> Reading passage:
Microsoft issued a patch after the breach began, and Home Depot installed it, but the fix came too late, the people added. Afforded such access, the hackers were able to move throughout Home Depot's systems and over to the company's point-of-sale systems as if they were Home Depot employees with high-level permissions, the people said.

Microsoft declined to comment.

The hackers then targeted 7,500 of the company's self-checkout lanes because the registers' reference names in the computer system clearly identified them as payment terminals, the people said.

The people briefed on the investigation said they think the attackers missed the company's more than 70,000 standard cash registers because the mainline payment terminals were identified only by number.

The hackers evaded detection in part because they moved around Home Depot's systems during regular daytime business hours and designed the malware to collect data, take steps to transmit it to an outside system and erase its traces. The malicious software installed on the self-checkout terminals lurked undetected for five months.

In fact, the hack might have gone unnoticed for much longer if the hackers hadn't put batches of stolen credit-card numbers up for sale while a number of Home Depot executives were away on vacation for the Labor Day holiday.

> Required work:
• A. In the Home Depot breach passage, rewrite the part from "The people briefed" up to and including "for five months.", swapping "malware" for "spyware".
• B. According to the Home Depot breach passage, how long did the malicious software on the self-checkout terminals go undetected?

Stored lines
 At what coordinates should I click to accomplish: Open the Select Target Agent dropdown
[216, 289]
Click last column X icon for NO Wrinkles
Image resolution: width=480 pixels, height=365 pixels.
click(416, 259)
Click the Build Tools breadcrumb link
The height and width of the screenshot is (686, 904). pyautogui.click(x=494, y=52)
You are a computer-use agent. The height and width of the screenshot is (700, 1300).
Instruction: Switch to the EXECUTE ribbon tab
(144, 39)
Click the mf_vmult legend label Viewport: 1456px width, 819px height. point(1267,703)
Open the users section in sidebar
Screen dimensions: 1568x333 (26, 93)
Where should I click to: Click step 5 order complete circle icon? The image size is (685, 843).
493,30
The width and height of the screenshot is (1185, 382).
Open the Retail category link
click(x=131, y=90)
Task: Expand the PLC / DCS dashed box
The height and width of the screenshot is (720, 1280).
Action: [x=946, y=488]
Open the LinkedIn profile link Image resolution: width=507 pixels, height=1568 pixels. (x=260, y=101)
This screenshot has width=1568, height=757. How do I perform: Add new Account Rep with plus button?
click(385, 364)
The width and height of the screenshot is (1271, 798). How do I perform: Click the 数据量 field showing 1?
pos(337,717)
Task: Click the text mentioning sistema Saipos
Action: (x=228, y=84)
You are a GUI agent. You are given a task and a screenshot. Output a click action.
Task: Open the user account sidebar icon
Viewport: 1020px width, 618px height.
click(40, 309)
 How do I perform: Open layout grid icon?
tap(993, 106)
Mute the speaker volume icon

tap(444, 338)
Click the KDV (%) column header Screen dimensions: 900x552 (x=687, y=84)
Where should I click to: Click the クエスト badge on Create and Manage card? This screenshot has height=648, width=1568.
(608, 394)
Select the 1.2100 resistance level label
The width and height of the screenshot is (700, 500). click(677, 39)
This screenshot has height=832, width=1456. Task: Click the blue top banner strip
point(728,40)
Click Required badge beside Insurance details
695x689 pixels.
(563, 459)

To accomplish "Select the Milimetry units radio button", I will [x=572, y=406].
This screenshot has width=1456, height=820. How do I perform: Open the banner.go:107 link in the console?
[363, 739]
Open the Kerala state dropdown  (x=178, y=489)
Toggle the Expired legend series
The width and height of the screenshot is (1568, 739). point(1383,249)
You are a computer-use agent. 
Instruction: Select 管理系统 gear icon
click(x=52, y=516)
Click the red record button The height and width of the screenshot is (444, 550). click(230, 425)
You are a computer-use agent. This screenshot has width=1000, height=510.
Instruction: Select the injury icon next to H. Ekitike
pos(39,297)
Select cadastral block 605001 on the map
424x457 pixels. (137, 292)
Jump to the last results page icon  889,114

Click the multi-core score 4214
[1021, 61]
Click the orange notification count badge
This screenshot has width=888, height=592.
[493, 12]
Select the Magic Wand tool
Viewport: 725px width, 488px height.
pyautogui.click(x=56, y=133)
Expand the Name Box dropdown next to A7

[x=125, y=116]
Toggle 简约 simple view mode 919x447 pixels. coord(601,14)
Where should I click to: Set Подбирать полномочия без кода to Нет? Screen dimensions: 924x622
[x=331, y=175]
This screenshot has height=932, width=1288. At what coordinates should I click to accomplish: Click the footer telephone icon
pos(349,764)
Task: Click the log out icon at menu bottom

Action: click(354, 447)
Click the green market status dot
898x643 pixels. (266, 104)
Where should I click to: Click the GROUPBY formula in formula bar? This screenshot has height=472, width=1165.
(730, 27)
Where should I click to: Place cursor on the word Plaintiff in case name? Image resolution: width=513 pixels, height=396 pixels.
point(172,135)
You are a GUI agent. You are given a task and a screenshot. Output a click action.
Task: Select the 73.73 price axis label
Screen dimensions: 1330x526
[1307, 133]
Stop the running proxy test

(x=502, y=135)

> Solved problems:
• A.
The people briefed on the investigation said they think the attackers missed the company's more than 70,000 standard cash registers because the mainline payment terminals were identified only by number.

The hackers evaded detection in part because they moved around Home Depot's systems during regular daytime business hours and designed the spyware to collect data, take steps to transmit it to an outside system and erase its traces. The malicious software installed on the self-checkout terminals lurked undetected for five months.

• B. Five months.